Une exception précoce
L'expansion de l'OTAN a été difficile dès
le départ. Le pro-occidental Boris Eltsine avait déclaré à Bill Clinton qu'il
"ne voyait rien d'autre qu'une humiliation pour la Russie si vous alliez
de l'avant" avec les plans visant à revenir sur les promesses verbales
faites des années auparavant de ne pas élargir l'OTAN vers l'est, et il avait
prévenu que cela reviendrait à "semer les graines de la méfiance" et
serait "interprété, et pas seulement en Russie, comme le début d'une
nouvelle division en Europe". Comme l'avait prédit l'architecte de
l'endiguement George Kennan, la décision d'aller de l'avant a contribué à
enflammer l'hostilité et le nationalisme russes : La Douma (le parlement russe)
a déclaré qu'il s'agissait de "la plus grande menace militaire pour notre
pays au cours des cinquante dernières années", tandis que le chef du parti
communiste d'opposition l'a qualifié de "traité de Versailles pour la
Russie".
Lorsque Poutine est devenu président, la
veille du nouveau millénaire, "les espoirs et les projets initiaux du
début des années 90 étaient morts", a déclaré un homme politique russe
libéral de premier plan. Le premier cycle d'élargissement de l'OTAN a été suivi
par le bombardement de la Yougoslavie par l'OTAN en 1999, sans l'autorisation
du Conseil de sécurité de l'ONU, ce qui a entraîné la rupture des contacts
entre la Russie et l'alliance. En 2000, la stratégie révisée de la Russie en
matière de sécurité nationale avertissait que l'utilisation de la force par
l'OTAN au-delà de ses frontières "constitue une menace de déstabilisation
de l'ensemble de la situation stratégique", tandis que des officiers militaires
et des politiciens ont commencé à affirmer "que si l'OTAN s'étend encore,
elle "créera une base pour intervenir en Russie même"", selon le
Washington Post.
Ironiquement, il y a eu une exception aux
deux décennies de tensions croissantes liées à l'expansion de l'OTAN vers l'est
qui ont suivi : les premières années de la présidence de Poutine, lorsque le
nouveau président russe a défié l'establishment russe pour tenter de se
rapprocher des États-Unis.
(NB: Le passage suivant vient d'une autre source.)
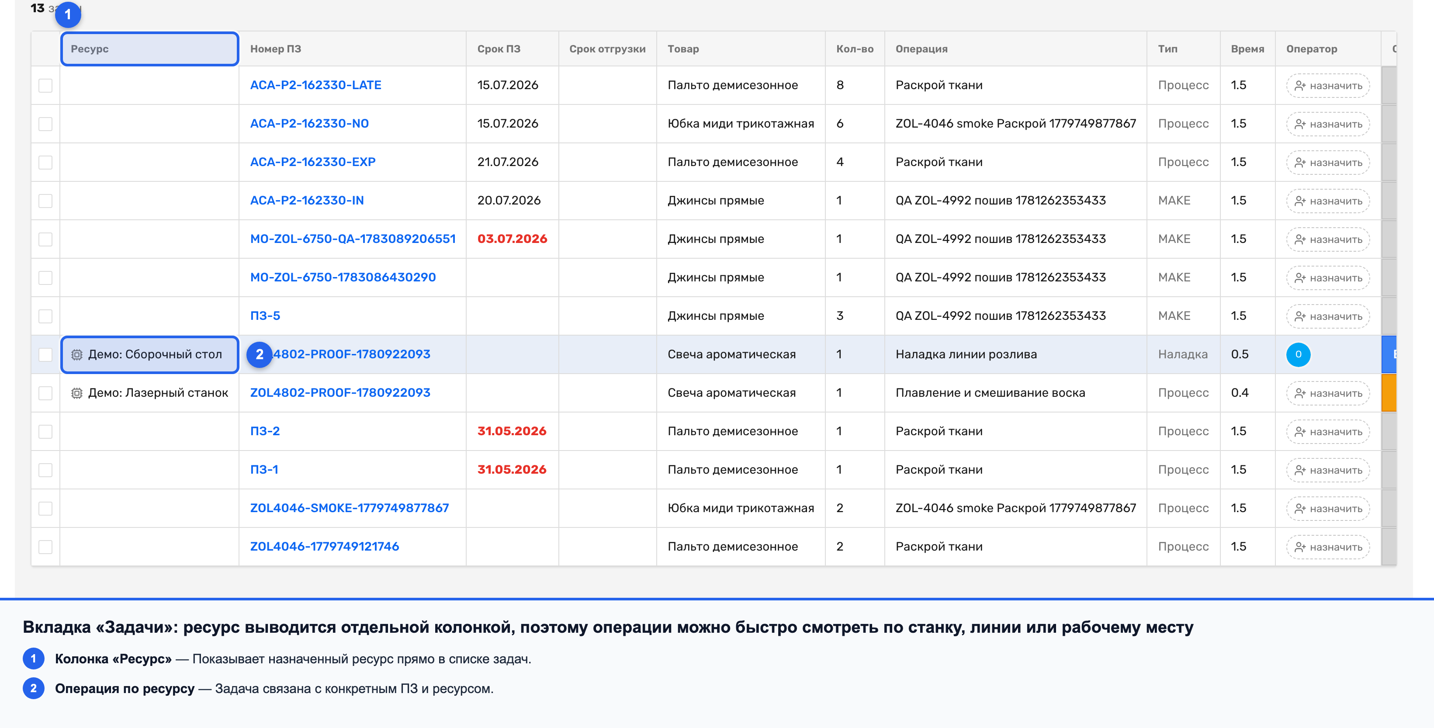The height and width of the screenshot is (728, 1434).
Task: Click the Номер ПЗ column header
Action: 276,49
Sous la présidence de M. Poutine, Moscou a rétabli
ses relations avec l'OTAN, a finalement ratifié le traité de contrôle des
armements START II et a même publiquement émis l'idée que la Russie rejoigne un
jour l'alliance, ce qui lui a valu les attaques de ses rivaux politiques.
Malgré cela, il a continué à soulever les préoccupations traditionnelles de
Moscou concernant l'expansion de l'alliance, déclarant au secrétaire général de
l'OTAN qu'elle était "une menace pour la Russie".
"Si un pays comme la Russie se sent
menacé, cela déstabiliserait la situation en Europe et dans le monde
entier", avait-il déclaré dans un discours prononcé à Berlin en 2000.
Poutine a adouci son opposition lorsqu'il
a cherché à faire cause commune avec l'administration de George W. Bush.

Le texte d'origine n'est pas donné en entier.